この"気"を取り込む事で、二匹は普段とは違う雄々しく逞しい立派な虎へと変化する。
「「ガウゥッ」」
「よし、行くぞ。」
虎徹には桃李と祝融が、窮奇には鈴を乗せて2匹の虎は大きな足四つ足で地を駆けていく。
秋の風を全速力で突っ切るのは寒かった。
普段の散歩ですら敵わない程の冷気が頰を鋭く切りつけてくる。
「今日龍王様は城下の者を含めた会議に出ておられた。その中で気になる報告を受けた。会議は早急に切り上げられた後、龍王様は様子見として現場に向かわれた。」
わたしもこの目で見た。
低く、恐れに近い声で祝融が言う。
「この、紅朱国の木が...枯れかけていた。

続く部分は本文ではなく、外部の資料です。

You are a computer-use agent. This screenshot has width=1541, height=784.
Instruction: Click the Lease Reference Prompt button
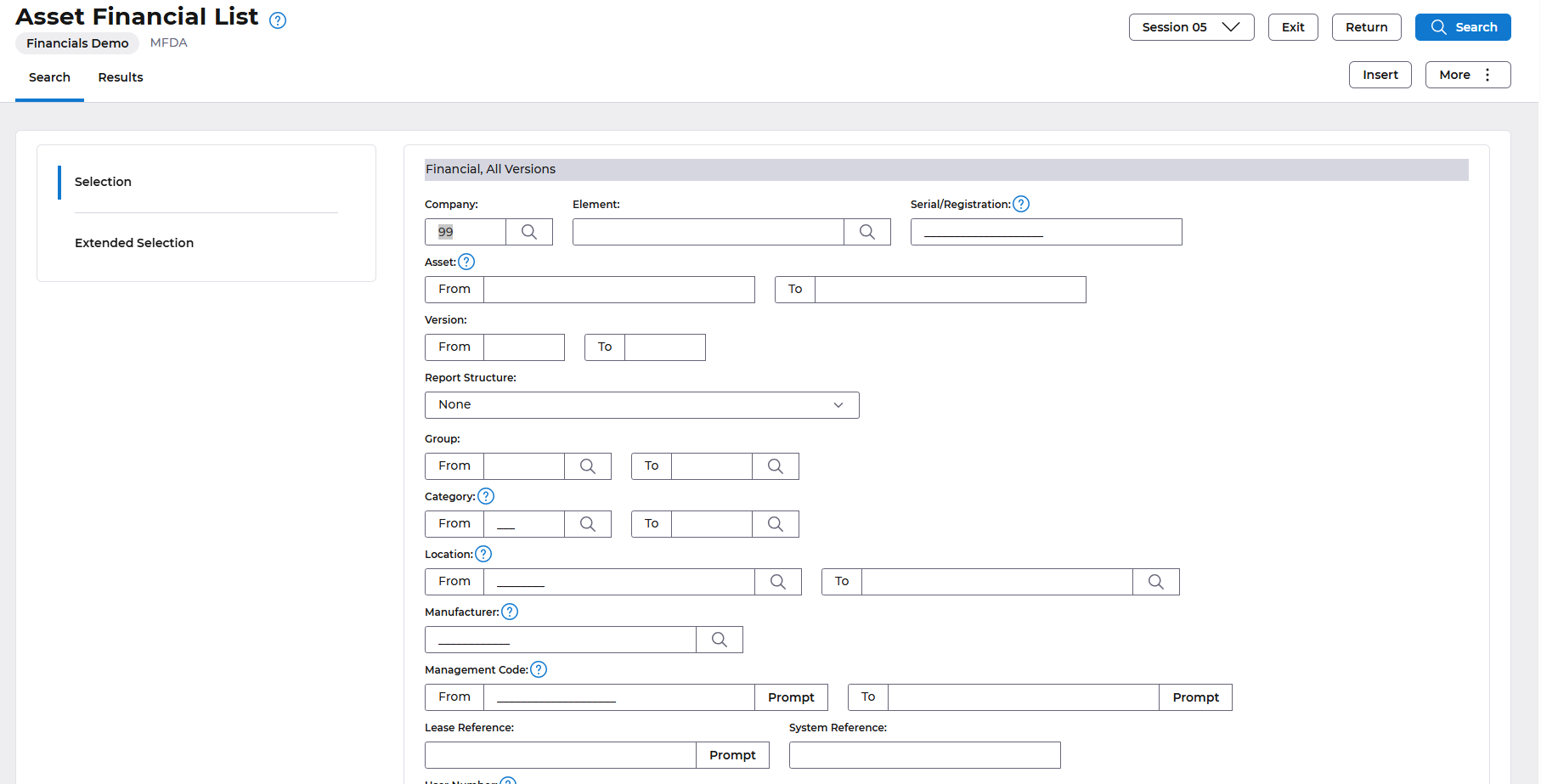pyautogui.click(x=732, y=755)
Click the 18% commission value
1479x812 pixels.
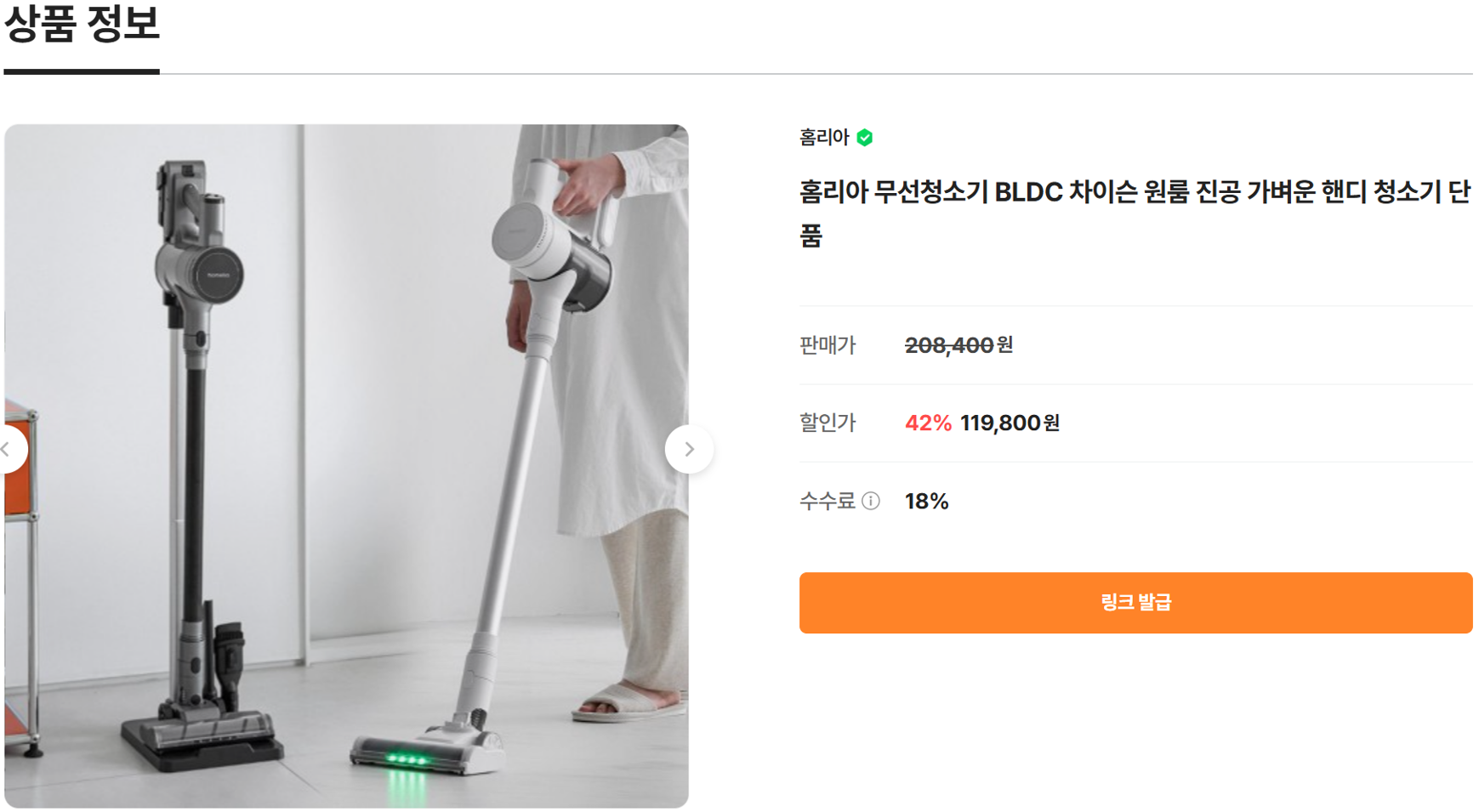click(x=926, y=502)
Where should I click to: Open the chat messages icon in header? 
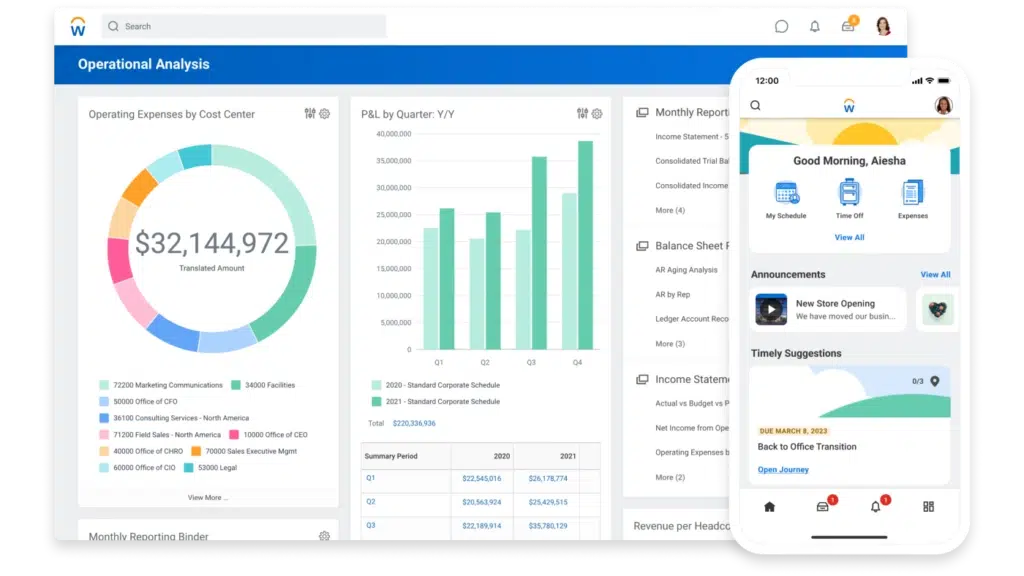pyautogui.click(x=782, y=27)
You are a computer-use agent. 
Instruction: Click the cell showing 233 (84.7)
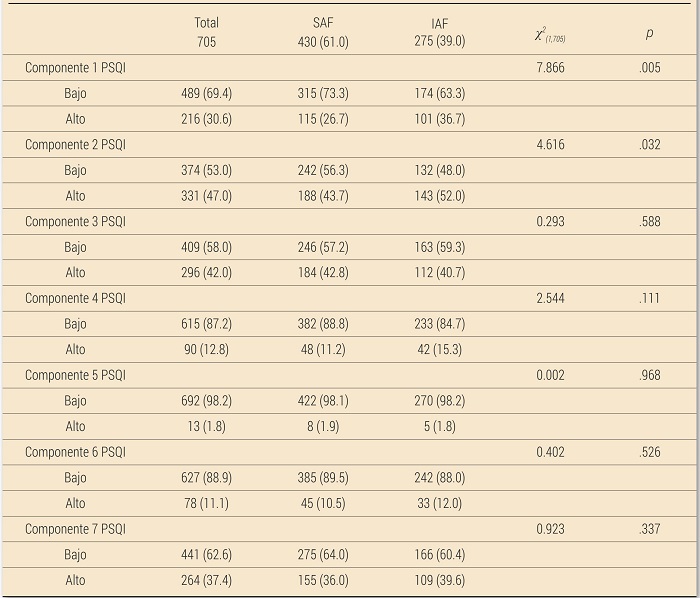pos(439,324)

」
ハッと息を呑む気配がした。
それは隣を駆ける鈴からで、桃李は前に聞いた祖父の話を思い出した。
木が枯れる、と言う事は"気"が枯れる、つまり心が枯れるという事。
地中深く根を張る木々は誰も感知できない時からじわじわと穢れに侵されていたのだ。
ーーその毒が今、騰礼を蝕んでいる。
そうだった。桃李の勘はよく当たる。